Denn die Mönche bekamen der Legende nach während der Fastenzeit ein Stück Fleisch geschenkt. Die Tage der Abstinenz jedoch verboten ihnen dessen Konsum. Also zerhackten die Ordensleute das Fleisch, vermischten es mit Spinat und füllten es in die rundum verschlossenen Teigtaschen. Unter der Teigschicht konnte der Allmächtige den verbotenen Genuss nicht sehen, hofften sie. Die "Herrgottsbescheißerle" waren geboren.
Doch nicht nur die Maultaschen können vor den Augen Gottes still und heimlich ein Stück Fleisch auf den Teller schummeln. Auch der Biber eignet sich hervorragend als nahrhaftes Gericht in der Fastenzeit, lebt er doch schließlich am und im Wasser. Und so wurde das Nagetier praktischerweise zum Fisch deklariert - und konnte an Fastentagen problemlos gegessen werden.
Bier trinken mit päpstlichem Segen
Apropos Wasser: Wenn Flüssiges das Fasten nicht bricht, schließt dies den Genuss von Bier selbstverständlich mit ein. Dafür gab es sogar päpstlichen Segen, heißt es. Im Mittelalter sollen Mönche eine Ladung Starkbier nach Rom geschickt haben. Dort angekommen, war es längst verdorben. Der Papst, wenig angetan vom ranzigen Gebräu, war sich sicher, dass er es hier mit einem Bußgetränk zu tun haben müsse. Dem Herrn zu Ehren also muss, da können Biertrinker aufatmen, auf das Hopfengebräu nicht verzichtet werden.
Dient die Fastenzeit heutzutage so manchem als willkommene nachkarnevalistische Gesundungsphase für Körper und Geist, gehörte das Fasten - längst nicht nur in den Tagen vor Ostern - besonders in den mittelalterlichen Klöstern zum Alltag. Und so künden die alten Ordensregeln bereits von entsprechenden Ausnahmen.
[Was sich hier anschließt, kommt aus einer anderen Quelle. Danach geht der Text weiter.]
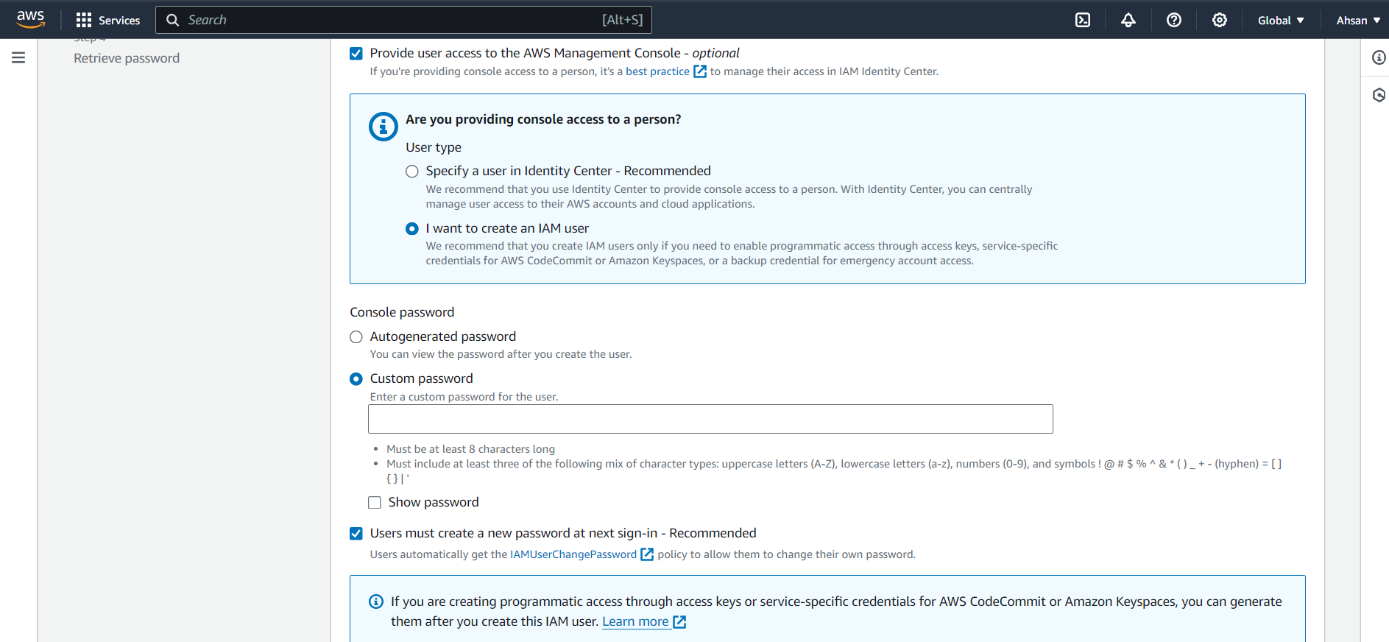Open the info panel icon on right edge
This screenshot has height=642, width=1389.
coord(1379,57)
Ausnahmen von der Fastenregel
Immer achte man auf die Schwäche der Alten und Kinder, heißt es zum Beispiel in der Benediktsregel aus dem 6. Jahrhundert. "Für ihre Nahrung darf die Strenge der Regel keinesfalls gelten", schrieb der Ordensgründer aus Nursia. Ähnlich sah es Augustinus. "Bezwingt euren Leib durch Fasten und Enthaltung von Speise und Trank, soweit es eure Gesundheit zulässt", besagt die Regel, die auf den lateinischen Kirchenvater zurückgeht. Und sie schließt an: "Wer aber krank ist, darf jederzeit etwas zu sich nehmen."
Vom Mittelalter ins 21. Jahrhundert: Bis heute ist die österliche Bußzeit in der katholischen Kirche eine Zeit des Fastens. Als strenge Abstinenztage gelten Aschermittwoch und Karfreitag. Zum Fasten verpflichtet sind alle Katholiken vom vollendeten 18. bis zum Beginn des 60. Lebensjahrs. Doch wer von Freunden zum Essen eingeladen wird, hat noch einmal Glück gehabt. Denn die Fastenordnung, die die Deutsche Bischofskonferenz 1986 herausgegeben hat, sieht hier eine mögliche Dispens vor. Vom Fasten entschuldigt ist, wer krank, auf Reisen oder am fremden Tisch eingeladen ist. Auch wer körperlich schwer arbeitet, kann sich der Abstinenz entziehen.
Wem all diese Ausnahmen nach zu viel Schummelei schmecken, dem bleiben immer noch die Sonntage. Sie nämlich zählen nicht zur Quadragesima, der vierzigtägigen Bußzeit. Somit sind sie, genau wie hohe Feiertage, von Fastengeboten ausgenommen. Und sie werden - wie praktisch! - bereits am Vorabend mit der Vesper eingeläutet. So kann schon der Samstagabend fröhlich begangenen werden, auf gut katholische Art und Weise.